Um belo janeiro

"Sempre que termina o primeiro mês do ano, fico feliz porque passei em meio a um caldeirão de emoções que nunca se repetem e jamais serão as mesmas no próximo janeiro"

Seu comentário / redacao@diarioam.com.br

Um belo janeiro

Sempre que termina o primeiro mês do ano, fico feliz porque passei em meio a um caldeirão de emoções que nunca se repetem e jamais serão as mesmas no próximo janeiro. Vejo tudo, busco pessoas que gosto de estar o ano todo e podem participar, comigo, de uma programação cultural que nos ensina – é, gente, adoro aprender – nos engrandece culturalmente, nos alimenta a alma e a mente. Também estreito laços de amizade que, tenho certeza, não se quebrarão durante o decorrer de 2018 e seguirá sempre e sempre. Conheço novos restaurantes, mas volto aos antigos e aos que já conheço para agradar o paladar. Sempre.

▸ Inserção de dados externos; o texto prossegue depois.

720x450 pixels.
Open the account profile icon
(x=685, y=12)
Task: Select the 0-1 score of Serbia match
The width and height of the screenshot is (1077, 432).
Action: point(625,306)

Nesse delicioso hiato de vida, aproveito para rever amigos cariocas, como foi o caso de Eliete Rosas, uma amizade de longa data e de muitas histórias. Foram várias e diversas gargalhadas lembrando de um tempo que o Rio era do carioca e também de quem por aqui chegava… Tempo bom. Mas, não estou reclamando, não, porque o Rio de Janeiro, apesar dos pesares, continua eternamente ‘Garota de Ipanema’, o que dita a moda do verão, os modismos que ganham mundo, viram chiclete nas nossas mentes… ou seja, continua lindo!